Rewrite all the records below with "Open" changed to "Select" and nothing else altered. Leave the pictures out of your answer.

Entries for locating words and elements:
* start *

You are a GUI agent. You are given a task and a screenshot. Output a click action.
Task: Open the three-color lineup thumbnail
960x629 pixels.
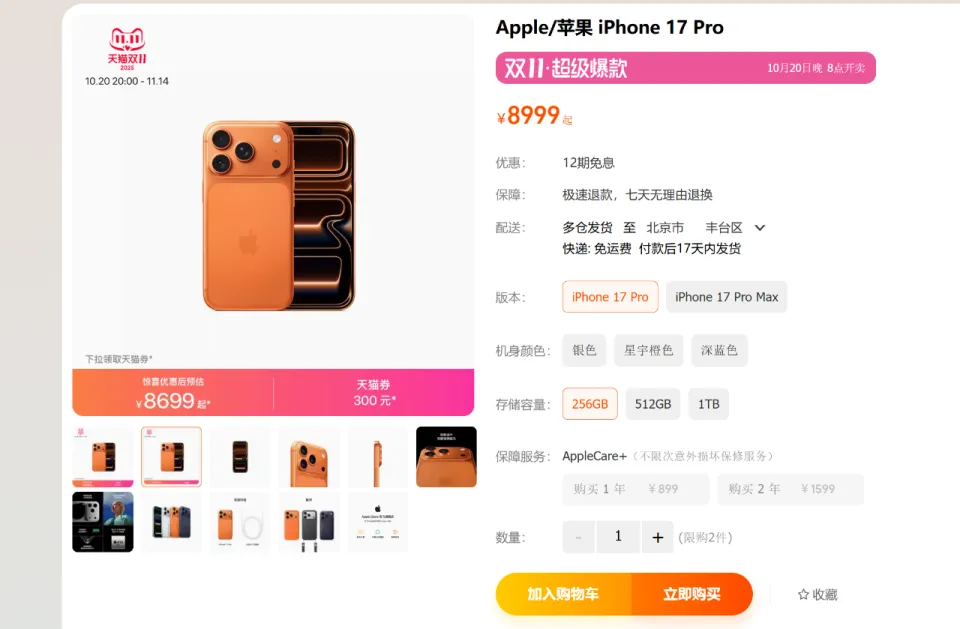tap(171, 522)
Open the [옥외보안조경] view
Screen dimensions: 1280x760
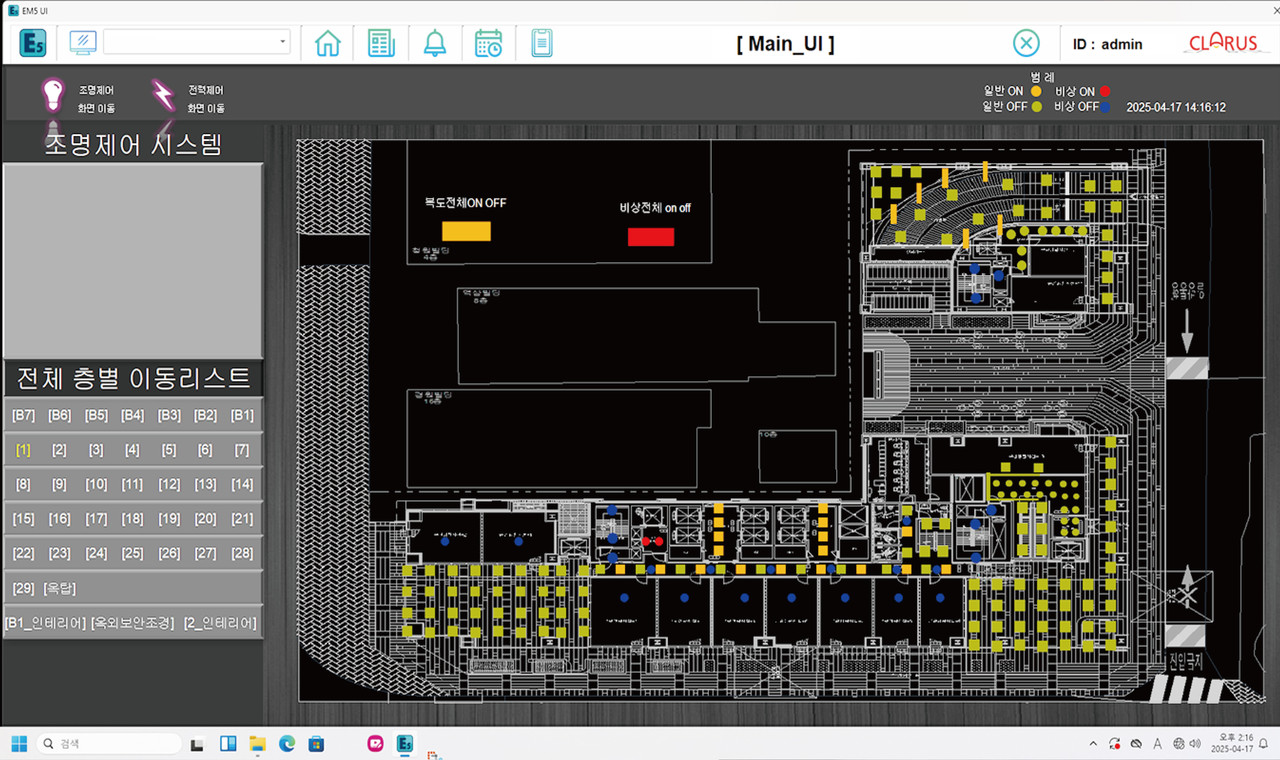[132, 623]
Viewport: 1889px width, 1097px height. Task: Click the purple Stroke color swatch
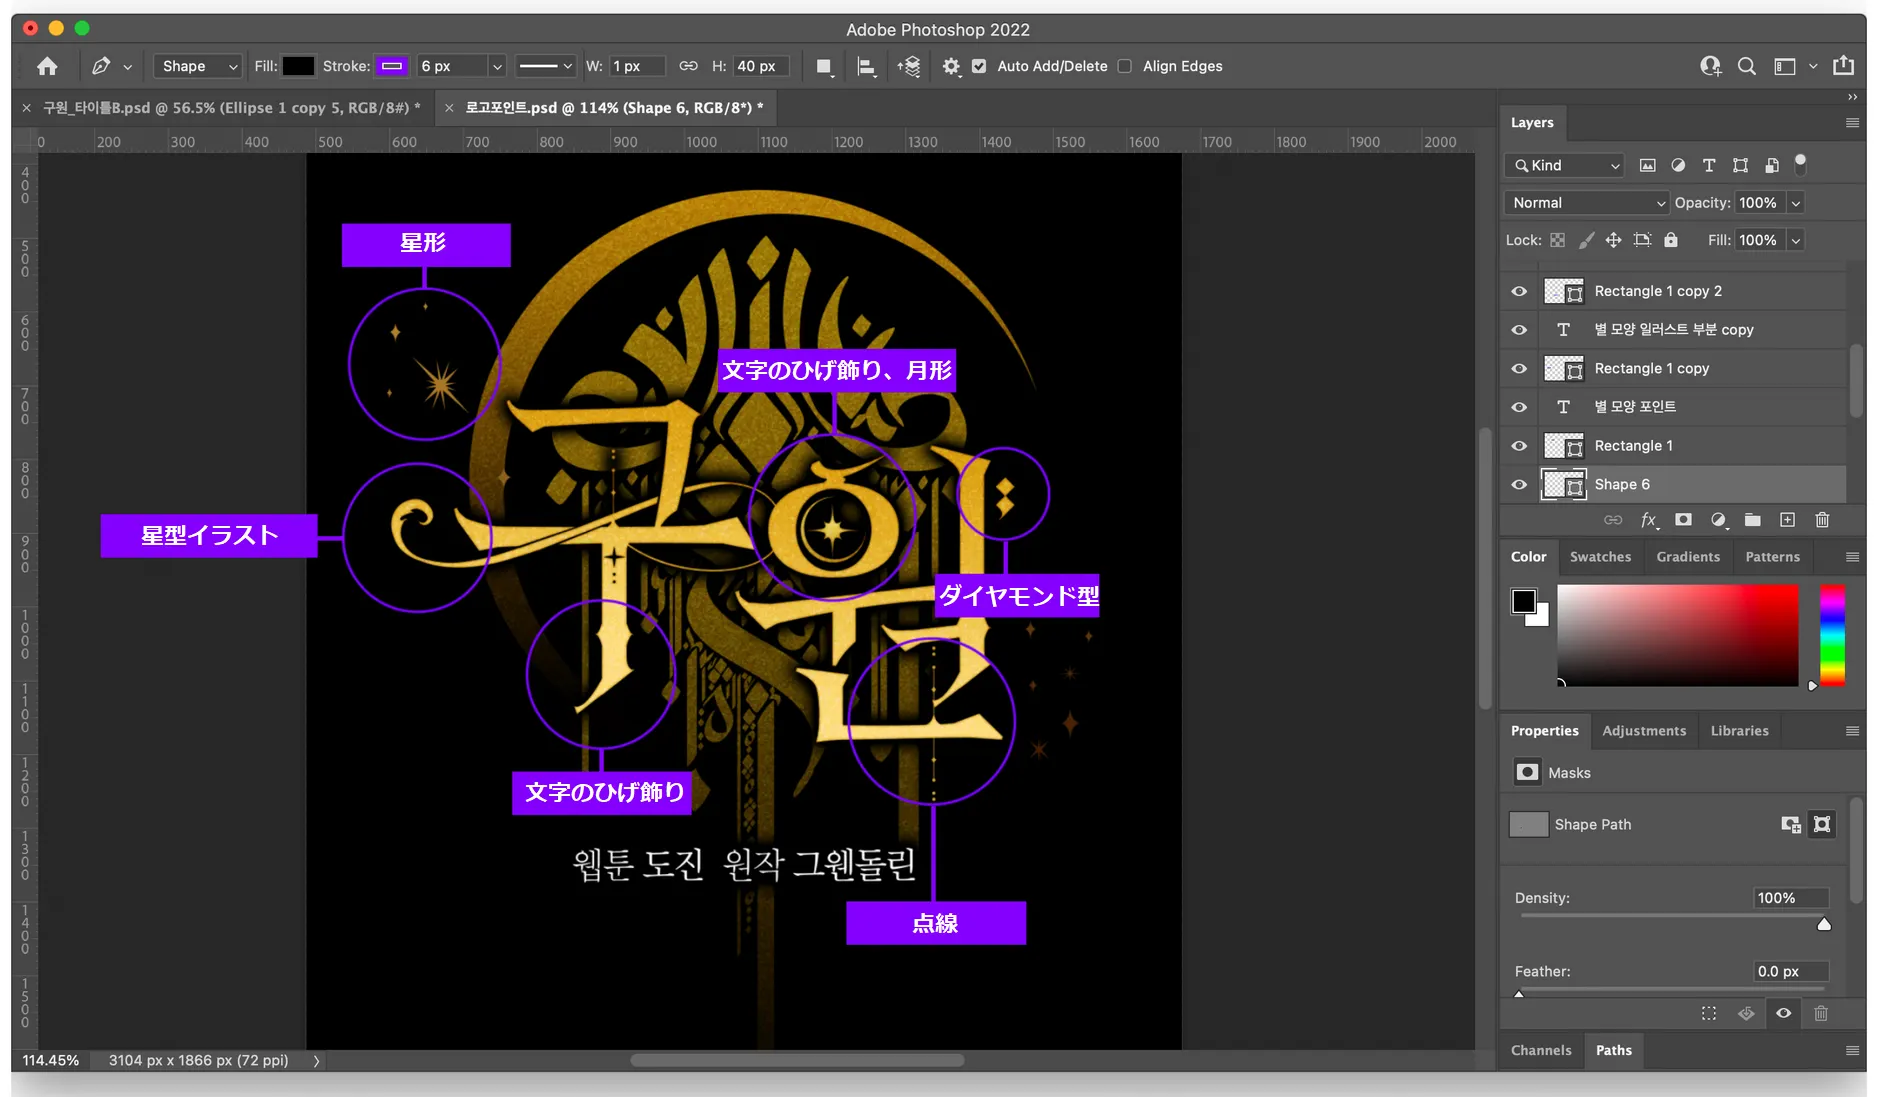coord(392,66)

* end *

* [Response]
You are a GUI agent. You are given a task and a screenshot. Output a click action.
Task: Select the three-color lineup thumbnail
960x629 pixels.
tap(171, 522)
Select the [옥외보안조경] view
Screen dimensions: 1280x760
[132, 623]
Viewport: 1889px width, 1097px height. Task: Click the purple Stroke color swatch
coord(392,66)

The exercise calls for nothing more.